13     Adoré Floupette : Idylle symbolique.

14     Adoré Floupette, Suavitas : « L’Adorable espoir de la Renoncule / A nimbé mon cœur d’une Hermine d’or. / Pour le Rossignol qui sommeille encor, / La candeur du Lys est un crépuscule. »

15     Stéphane Mallarmé, Les Fenêtres : « Ivre, il vit, oubliant l’horreur des saintes huiles, / Les tisanes, l’horloge et le lit infligé, / La toux ; et quand le soir saigne parmi les tuiles, … »

16     Stéphane Mallarmé, Le Tombeau d’Edgar Poe.

17     Stéphane Mallarmé : « Le vierge, le vivace et le bel aujourd’hui / Va-t-il nous déchirer avec un coup d’aile ivre / Ce lac dur oublié que hante sous le givre / Le transparent glacier des vols qui n’ont pas fui !

18     Conventicule : « Petit groupe, peu connu et plus ou moins obscur, d’hommes de lettres, d’artistes »… (TLFi) (note ajoutée à la demande générale).

DONNÉES EXTRAITES >>
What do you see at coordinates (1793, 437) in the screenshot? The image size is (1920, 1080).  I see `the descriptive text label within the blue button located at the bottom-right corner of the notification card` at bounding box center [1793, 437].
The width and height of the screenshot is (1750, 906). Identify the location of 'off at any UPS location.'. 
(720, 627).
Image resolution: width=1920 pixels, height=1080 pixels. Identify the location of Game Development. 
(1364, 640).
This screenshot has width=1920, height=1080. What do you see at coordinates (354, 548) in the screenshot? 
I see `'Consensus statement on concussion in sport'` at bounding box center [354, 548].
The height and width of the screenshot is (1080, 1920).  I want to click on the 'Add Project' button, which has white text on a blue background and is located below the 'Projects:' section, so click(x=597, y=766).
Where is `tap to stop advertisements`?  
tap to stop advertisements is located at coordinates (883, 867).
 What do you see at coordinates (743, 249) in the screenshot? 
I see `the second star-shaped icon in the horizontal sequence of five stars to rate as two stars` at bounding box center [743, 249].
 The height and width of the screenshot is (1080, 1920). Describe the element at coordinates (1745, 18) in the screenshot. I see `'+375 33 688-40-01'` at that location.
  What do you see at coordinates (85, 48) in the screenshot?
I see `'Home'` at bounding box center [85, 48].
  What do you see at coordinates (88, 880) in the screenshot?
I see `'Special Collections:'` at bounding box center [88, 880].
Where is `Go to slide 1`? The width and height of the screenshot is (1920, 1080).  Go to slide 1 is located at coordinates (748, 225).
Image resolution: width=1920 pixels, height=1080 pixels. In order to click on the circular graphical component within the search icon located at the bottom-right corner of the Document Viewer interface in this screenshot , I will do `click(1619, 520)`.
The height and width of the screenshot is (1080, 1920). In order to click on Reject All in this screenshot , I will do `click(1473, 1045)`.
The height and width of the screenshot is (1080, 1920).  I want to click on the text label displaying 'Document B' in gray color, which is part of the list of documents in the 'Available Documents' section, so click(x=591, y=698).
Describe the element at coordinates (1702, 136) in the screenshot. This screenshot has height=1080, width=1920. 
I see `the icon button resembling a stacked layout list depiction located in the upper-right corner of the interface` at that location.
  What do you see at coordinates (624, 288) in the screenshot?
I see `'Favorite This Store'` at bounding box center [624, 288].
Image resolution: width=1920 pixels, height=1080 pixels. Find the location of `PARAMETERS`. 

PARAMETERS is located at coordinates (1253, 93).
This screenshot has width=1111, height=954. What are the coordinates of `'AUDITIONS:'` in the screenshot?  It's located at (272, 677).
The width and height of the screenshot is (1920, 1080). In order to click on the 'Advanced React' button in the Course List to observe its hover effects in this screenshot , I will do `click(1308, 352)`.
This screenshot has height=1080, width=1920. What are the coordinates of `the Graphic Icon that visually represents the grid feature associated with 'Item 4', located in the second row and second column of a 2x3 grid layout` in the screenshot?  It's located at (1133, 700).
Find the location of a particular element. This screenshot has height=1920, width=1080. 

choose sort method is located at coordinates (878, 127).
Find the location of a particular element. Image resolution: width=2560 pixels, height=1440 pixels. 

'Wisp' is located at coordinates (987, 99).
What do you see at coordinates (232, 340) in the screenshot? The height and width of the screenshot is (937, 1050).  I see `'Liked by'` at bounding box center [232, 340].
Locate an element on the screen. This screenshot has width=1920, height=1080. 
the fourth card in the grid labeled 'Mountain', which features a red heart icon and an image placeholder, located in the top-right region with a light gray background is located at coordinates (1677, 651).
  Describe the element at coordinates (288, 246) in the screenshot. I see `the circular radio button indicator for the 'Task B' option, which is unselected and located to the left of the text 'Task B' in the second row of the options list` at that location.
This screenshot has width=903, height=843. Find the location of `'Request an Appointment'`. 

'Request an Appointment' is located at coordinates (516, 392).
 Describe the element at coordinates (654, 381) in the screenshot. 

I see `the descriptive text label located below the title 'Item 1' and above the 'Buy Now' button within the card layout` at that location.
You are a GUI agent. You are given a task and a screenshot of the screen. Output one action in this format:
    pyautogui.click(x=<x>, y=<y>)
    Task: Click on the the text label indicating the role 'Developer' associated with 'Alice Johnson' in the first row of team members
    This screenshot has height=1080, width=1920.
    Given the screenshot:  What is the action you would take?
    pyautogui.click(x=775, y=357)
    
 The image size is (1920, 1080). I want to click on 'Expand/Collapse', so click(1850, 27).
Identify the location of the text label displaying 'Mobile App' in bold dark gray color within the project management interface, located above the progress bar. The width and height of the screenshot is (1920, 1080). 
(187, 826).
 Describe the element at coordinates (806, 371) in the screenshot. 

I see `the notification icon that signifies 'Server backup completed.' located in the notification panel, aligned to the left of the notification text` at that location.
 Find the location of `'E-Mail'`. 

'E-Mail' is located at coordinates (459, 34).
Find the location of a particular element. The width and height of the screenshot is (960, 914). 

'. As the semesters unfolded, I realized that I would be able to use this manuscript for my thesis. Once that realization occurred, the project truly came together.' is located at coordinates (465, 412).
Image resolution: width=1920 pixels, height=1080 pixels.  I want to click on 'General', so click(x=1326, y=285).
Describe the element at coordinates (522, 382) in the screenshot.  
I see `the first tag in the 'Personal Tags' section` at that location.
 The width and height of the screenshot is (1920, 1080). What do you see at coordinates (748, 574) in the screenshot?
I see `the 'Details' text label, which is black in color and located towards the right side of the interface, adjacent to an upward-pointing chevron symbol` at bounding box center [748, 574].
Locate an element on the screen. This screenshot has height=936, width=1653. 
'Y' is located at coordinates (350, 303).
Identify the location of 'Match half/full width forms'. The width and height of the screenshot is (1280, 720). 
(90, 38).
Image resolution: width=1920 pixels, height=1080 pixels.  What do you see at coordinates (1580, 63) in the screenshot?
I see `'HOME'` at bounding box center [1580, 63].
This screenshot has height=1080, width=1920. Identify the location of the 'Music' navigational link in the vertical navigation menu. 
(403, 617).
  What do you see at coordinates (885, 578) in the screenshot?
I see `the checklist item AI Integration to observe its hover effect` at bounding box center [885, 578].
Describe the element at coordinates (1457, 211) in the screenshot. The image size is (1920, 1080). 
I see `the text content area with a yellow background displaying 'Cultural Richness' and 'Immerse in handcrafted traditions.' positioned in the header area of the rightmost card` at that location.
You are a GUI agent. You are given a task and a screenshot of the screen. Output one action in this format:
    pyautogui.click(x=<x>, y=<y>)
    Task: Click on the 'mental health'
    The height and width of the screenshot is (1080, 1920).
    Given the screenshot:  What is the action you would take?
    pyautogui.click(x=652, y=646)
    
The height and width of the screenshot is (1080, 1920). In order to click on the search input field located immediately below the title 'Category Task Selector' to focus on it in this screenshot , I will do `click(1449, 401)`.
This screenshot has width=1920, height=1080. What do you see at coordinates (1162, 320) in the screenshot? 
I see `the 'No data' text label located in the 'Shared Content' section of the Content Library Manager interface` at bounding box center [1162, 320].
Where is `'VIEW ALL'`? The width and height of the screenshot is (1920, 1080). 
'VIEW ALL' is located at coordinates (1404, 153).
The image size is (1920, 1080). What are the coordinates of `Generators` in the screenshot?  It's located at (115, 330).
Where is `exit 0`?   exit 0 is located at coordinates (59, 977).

CONSIGNE 1 >>
Recopiez sans rien changer le passage des notes citant Floupette et Mallarmé qui s'ouvre sur les mots contenant « 16     Stéphane Mallarmé, Le Tombeau » et se clôt sur « n’ont pas fui ! ».
CONSIGNE 2 >>
Poursuivez les notes citant Floupette et Mallarmé, présentées plus haut, à partir de la dernière phrase donnée.

RÉPONSE RÉDIGÉE 1 >>
16     Stéphane Mallarmé, Le Tombeau d’Edgar Poe.

17     Stéphane Mallarmé : « Le vierge, le vivace et le bel aujourd’hui / Va-t-il nous déchirer avec un coup d’aile ivre / Ce lac dur oublié que hante sous le givre / Le transparent glacier des vols qui n’ont pas fui !

RÉPONSE RÉDIGÉE 2 >>
18     La dernière exposition universelle de Paris, ouverte en avril 1900 s’est terminée en novembre. Par « l’ancienne exposition », Gaston Deschamps désigne vraisemblablement l’exposition précédente, de 1889, commémorant le centenaire de la Révolution.

19     Une rubacelle est un rubis clair. « J’ai fin samit. Au doigt j’ai rubacelle, / J’ai daguette à pommeau de diamant. / De doubles d’or lourde est mon escarcelle ; / Sur mon chapel et plume et parement. » Jean Moréas, Les Cantilènes, « Tidogolain ».

20     L’orfroi est une étoffe tissée d’or employée dans la confection de certains vêtements, chapes, chasubles ou ornements liturgiques (TLFi) « Devant ta tante Madame la Prieure, / Que tu sentisses quelque effroi / Lorsque parlait d’Excommunication Majeure / Le vieux évêque en robe d’orfroi, — / Tu partais, même à l’encontre du temps et de l’heure, / Avec Hans, Gull, Salluste et Godefroy, / Courir la bague, pour amuser la veuve / Aux yeux couleur de roy. » Jean Moréas, Autant en emporte le vent, « Agnès », Léon Vanier 1893.

21     La sardoine est un quartz.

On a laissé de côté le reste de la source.